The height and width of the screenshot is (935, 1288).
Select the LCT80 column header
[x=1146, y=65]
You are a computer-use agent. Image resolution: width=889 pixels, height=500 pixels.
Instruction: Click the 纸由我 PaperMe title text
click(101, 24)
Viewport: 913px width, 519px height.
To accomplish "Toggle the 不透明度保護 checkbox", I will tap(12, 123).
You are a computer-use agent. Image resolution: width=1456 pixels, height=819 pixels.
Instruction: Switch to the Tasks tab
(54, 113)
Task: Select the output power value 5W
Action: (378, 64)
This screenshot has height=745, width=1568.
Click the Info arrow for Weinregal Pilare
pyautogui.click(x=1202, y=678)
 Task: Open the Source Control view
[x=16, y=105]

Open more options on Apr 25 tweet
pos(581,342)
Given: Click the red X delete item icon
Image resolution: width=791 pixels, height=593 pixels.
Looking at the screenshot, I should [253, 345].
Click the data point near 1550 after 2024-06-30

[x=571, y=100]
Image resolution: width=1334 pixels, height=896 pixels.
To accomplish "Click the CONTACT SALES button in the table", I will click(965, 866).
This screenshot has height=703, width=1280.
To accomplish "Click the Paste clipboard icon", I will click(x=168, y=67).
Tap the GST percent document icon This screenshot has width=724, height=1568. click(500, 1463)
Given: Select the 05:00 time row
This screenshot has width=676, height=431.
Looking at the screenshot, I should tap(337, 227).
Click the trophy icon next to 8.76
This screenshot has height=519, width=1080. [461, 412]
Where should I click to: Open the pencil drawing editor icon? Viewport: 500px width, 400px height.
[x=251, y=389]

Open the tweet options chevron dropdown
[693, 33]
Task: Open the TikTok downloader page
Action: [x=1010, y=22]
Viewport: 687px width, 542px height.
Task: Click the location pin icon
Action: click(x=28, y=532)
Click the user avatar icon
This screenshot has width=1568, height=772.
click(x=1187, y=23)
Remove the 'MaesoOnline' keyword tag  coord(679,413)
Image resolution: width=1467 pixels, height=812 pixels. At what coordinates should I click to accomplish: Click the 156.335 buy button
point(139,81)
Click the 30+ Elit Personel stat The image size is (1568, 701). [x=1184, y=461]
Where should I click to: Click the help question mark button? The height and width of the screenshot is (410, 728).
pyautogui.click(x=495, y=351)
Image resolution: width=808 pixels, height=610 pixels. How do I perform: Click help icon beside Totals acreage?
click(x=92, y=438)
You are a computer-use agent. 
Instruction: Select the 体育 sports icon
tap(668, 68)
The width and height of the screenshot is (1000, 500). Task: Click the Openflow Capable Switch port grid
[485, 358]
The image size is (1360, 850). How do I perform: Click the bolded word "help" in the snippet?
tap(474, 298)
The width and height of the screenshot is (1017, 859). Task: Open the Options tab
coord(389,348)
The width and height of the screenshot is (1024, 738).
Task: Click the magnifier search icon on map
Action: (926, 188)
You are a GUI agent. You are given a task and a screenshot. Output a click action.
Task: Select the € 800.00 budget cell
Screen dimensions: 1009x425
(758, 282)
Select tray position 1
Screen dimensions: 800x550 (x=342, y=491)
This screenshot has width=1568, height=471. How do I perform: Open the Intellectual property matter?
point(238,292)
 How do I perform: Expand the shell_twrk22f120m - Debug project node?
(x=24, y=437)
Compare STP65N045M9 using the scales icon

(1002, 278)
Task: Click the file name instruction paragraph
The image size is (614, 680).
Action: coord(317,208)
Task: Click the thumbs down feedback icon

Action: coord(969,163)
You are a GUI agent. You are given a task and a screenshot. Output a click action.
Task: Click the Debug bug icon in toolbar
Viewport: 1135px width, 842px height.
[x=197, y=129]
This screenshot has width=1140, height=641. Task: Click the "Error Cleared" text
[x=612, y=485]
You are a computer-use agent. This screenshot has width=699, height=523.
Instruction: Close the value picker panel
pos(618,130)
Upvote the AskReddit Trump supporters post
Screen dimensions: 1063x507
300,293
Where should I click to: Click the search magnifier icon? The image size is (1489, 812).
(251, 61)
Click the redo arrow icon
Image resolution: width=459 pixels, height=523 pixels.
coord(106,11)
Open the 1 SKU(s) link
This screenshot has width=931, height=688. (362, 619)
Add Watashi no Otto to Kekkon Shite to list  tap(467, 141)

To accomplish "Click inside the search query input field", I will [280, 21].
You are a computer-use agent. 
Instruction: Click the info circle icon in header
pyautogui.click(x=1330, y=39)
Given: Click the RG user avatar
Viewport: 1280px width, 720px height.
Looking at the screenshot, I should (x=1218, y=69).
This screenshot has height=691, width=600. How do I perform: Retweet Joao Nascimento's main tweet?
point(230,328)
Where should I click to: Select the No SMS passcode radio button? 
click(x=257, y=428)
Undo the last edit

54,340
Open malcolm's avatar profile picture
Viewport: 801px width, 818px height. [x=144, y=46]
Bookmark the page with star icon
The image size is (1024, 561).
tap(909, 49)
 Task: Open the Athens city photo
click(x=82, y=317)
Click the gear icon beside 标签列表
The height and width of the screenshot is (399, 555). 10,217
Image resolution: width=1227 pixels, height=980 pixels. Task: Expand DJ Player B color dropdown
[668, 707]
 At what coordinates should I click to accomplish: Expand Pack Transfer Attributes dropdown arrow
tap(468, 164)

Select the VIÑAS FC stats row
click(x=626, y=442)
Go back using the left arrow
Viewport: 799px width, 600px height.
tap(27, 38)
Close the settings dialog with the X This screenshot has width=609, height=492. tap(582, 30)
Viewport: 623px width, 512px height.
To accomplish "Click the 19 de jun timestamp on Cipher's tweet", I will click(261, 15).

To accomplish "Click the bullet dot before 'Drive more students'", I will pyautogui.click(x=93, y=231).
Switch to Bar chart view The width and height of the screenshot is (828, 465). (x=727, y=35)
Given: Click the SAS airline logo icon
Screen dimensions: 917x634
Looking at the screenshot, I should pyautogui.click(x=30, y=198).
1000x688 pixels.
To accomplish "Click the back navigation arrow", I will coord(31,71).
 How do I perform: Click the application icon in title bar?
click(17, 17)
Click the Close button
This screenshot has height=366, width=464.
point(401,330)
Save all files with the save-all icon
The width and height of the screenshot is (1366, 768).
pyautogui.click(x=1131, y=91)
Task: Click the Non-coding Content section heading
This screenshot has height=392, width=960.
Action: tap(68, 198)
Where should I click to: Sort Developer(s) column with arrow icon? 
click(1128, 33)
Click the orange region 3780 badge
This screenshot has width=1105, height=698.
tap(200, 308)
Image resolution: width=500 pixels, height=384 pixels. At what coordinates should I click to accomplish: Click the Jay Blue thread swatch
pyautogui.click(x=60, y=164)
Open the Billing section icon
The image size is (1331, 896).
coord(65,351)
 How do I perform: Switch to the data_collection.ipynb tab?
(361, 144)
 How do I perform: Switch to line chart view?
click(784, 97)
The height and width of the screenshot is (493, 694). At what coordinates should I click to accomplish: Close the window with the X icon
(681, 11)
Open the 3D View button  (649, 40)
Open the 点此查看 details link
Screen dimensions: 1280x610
+ + + + + + +
- Work instruction: Output all the lines above, matching them word for word.

- Task response:
The height and width of the screenshot is (935, 1288).
Select the LCT80 column header
[x=1146, y=65]
You are a computer-use agent. Image resolution: width=889 pixels, height=500 pixels.
Instruction: Click the 纸由我 PaperMe title text
click(101, 24)
Viewport: 913px width, 519px height.
To accomplish "Toggle the 不透明度保護 checkbox", I will tap(12, 123).
You are a computer-use agent. Image resolution: width=1456 pixels, height=819 pixels.
Instruction: Switch to the Tasks tab
(54, 113)
Task: Select the output power value 5W
Action: (378, 64)
This screenshot has height=745, width=1568.
Click the Info arrow for Weinregal Pilare
pyautogui.click(x=1202, y=678)
 Task: Open the Source Control view
[x=16, y=105]

Open more options on Apr 25 tweet
pos(581,342)
Given: Click the red X delete item icon
Image resolution: width=791 pixels, height=593 pixels.
Looking at the screenshot, I should [253, 345].
Click the data point near 1550 after 2024-06-30

[x=571, y=100]
Image resolution: width=1334 pixels, height=896 pixels.
To accomplish "Click the CONTACT SALES button in the table", I will click(965, 866).
This screenshot has height=703, width=1280.
To accomplish "Click the Paste clipboard icon", I will click(x=168, y=67).
Tap the GST percent document icon This screenshot has width=724, height=1568. click(500, 1463)
Given: Select the 05:00 time row
This screenshot has width=676, height=431.
Looking at the screenshot, I should tap(337, 227).
Click the trophy icon next to 8.76
This screenshot has height=519, width=1080. [461, 412]
Where should I click to: Open the pencil drawing editor icon? Viewport: 500px width, 400px height.
[x=251, y=389]

Open the tweet options chevron dropdown
[693, 33]
Task: Open the TikTok downloader page
Action: [x=1010, y=22]
Viewport: 687px width, 542px height.
Task: Click the location pin icon
Action: click(x=28, y=532)
Click the user avatar icon
This screenshot has width=1568, height=772.
click(x=1187, y=23)
Remove the 'MaesoOnline' keyword tag  coord(679,413)
Image resolution: width=1467 pixels, height=812 pixels. At what coordinates should I click to accomplish: Click the 156.335 buy button
point(139,81)
Click the 30+ Elit Personel stat The image size is (1568, 701). [x=1184, y=461]
Where should I click to: Click the help question mark button? The height and width of the screenshot is (410, 728).
pyautogui.click(x=495, y=351)
Image resolution: width=808 pixels, height=610 pixels. How do I perform: Click help icon beside Totals acreage?
click(x=92, y=438)
You are a computer-use agent. 
Instruction: Select the 体育 sports icon
tap(668, 68)
The width and height of the screenshot is (1000, 500). Task: Click the Openflow Capable Switch port grid
[485, 358]
The image size is (1360, 850). How do I perform: Click the bolded word "help" in the snippet?
tap(474, 298)
The width and height of the screenshot is (1017, 859). Task: Open the Options tab
coord(389,348)
The width and height of the screenshot is (1024, 738).
Task: Click the magnifier search icon on map
Action: (926, 188)
You are a GUI agent. You are given a task and a screenshot. Output a click action.
Task: Select the € 800.00 budget cell
Screen dimensions: 1009x425
(758, 282)
Select tray position 1
Screen dimensions: 800x550 (x=342, y=491)
This screenshot has width=1568, height=471. How do I perform: Open the Intellectual property matter?
point(238,292)
 How do I perform: Expand the shell_twrk22f120m - Debug project node?
(x=24, y=437)
Compare STP65N045M9 using the scales icon

(1002, 278)
Task: Click the file name instruction paragraph
The image size is (614, 680).
Action: coord(317,208)
Task: Click the thumbs down feedback icon

Action: coord(969,163)
You are a GUI agent. You are given a task and a screenshot. Output a click action.
Task: Click the Debug bug icon in toolbar
Viewport: 1135px width, 842px height.
[x=197, y=129]
This screenshot has width=1140, height=641. Task: Click the "Error Cleared" text
[x=612, y=485]
You are a computer-use agent. This screenshot has width=699, height=523.
Instruction: Close the value picker panel
pos(618,130)
Upvote the AskReddit Trump supporters post
Screen dimensions: 1063x507
300,293
Where should I click to: Click the search magnifier icon? The image size is (1489, 812).
(251, 61)
Click the redo arrow icon
Image resolution: width=459 pixels, height=523 pixels.
coord(106,11)
Open the 1 SKU(s) link
This screenshot has width=931, height=688. (362, 619)
Add Watashi no Otto to Kekkon Shite to list  tap(467, 141)

To accomplish "Click inside the search query input field", I will [280, 21].
You are a computer-use agent. 
Instruction: Click the info circle icon in header
pyautogui.click(x=1330, y=39)
Given: Click the RG user avatar
Viewport: 1280px width, 720px height.
Looking at the screenshot, I should (x=1218, y=69).
This screenshot has height=691, width=600. How do I perform: Retweet Joao Nascimento's main tweet?
point(230,328)
Where should I click to: Select the No SMS passcode radio button? 
click(x=257, y=428)
Undo the last edit

54,340
Open malcolm's avatar profile picture
Viewport: 801px width, 818px height. [x=144, y=46]
Bookmark the page with star icon
The image size is (1024, 561).
tap(909, 49)
 Task: Open the Athens city photo
click(x=82, y=317)
Click the gear icon beside 标签列表
The height and width of the screenshot is (399, 555). 10,217
Image resolution: width=1227 pixels, height=980 pixels. Task: Expand DJ Player B color dropdown
[668, 707]
 At what coordinates should I click to accomplish: Expand Pack Transfer Attributes dropdown arrow
tap(468, 164)

Select the VIÑAS FC stats row
click(x=626, y=442)
Go back using the left arrow
Viewport: 799px width, 600px height.
tap(27, 38)
Close the settings dialog with the X This screenshot has width=609, height=492. tap(582, 30)
Viewport: 623px width, 512px height.
To accomplish "Click the 19 de jun timestamp on Cipher's tweet", I will click(261, 15).

To accomplish "Click the bullet dot before 'Drive more students'", I will pyautogui.click(x=93, y=231).
Switch to Bar chart view The width and height of the screenshot is (828, 465). (x=727, y=35)
Given: Click the SAS airline logo icon
Screen dimensions: 917x634
Looking at the screenshot, I should pyautogui.click(x=30, y=198).
1000x688 pixels.
To accomplish "Click the back navigation arrow", I will coord(31,71).
 How do I perform: Click the application icon in title bar?
click(17, 17)
Click the Close button
This screenshot has height=366, width=464.
point(401,330)
Save all files with the save-all icon
The width and height of the screenshot is (1366, 768).
pyautogui.click(x=1131, y=91)
Task: Click the Non-coding Content section heading
This screenshot has height=392, width=960.
Action: tap(68, 198)
Where should I click to: Sort Developer(s) column with arrow icon? 
click(1128, 33)
Click the orange region 3780 badge
This screenshot has width=1105, height=698.
tap(200, 308)
Image resolution: width=500 pixels, height=384 pixels. At what coordinates should I click to accomplish: Click the Jay Blue thread swatch
pyautogui.click(x=60, y=164)
Open the Billing section icon
The image size is (1331, 896).
coord(65,351)
 How do I perform: Switch to the data_collection.ipynb tab?
(361, 144)
 How do I perform: Switch to line chart view?
click(784, 97)
The height and width of the screenshot is (493, 694). At what coordinates should I click to accomplish: Close the window with the X icon
(681, 11)
Open the 3D View button  (649, 40)
Open the 点此查看 details link
Screen dimensions: 1280x610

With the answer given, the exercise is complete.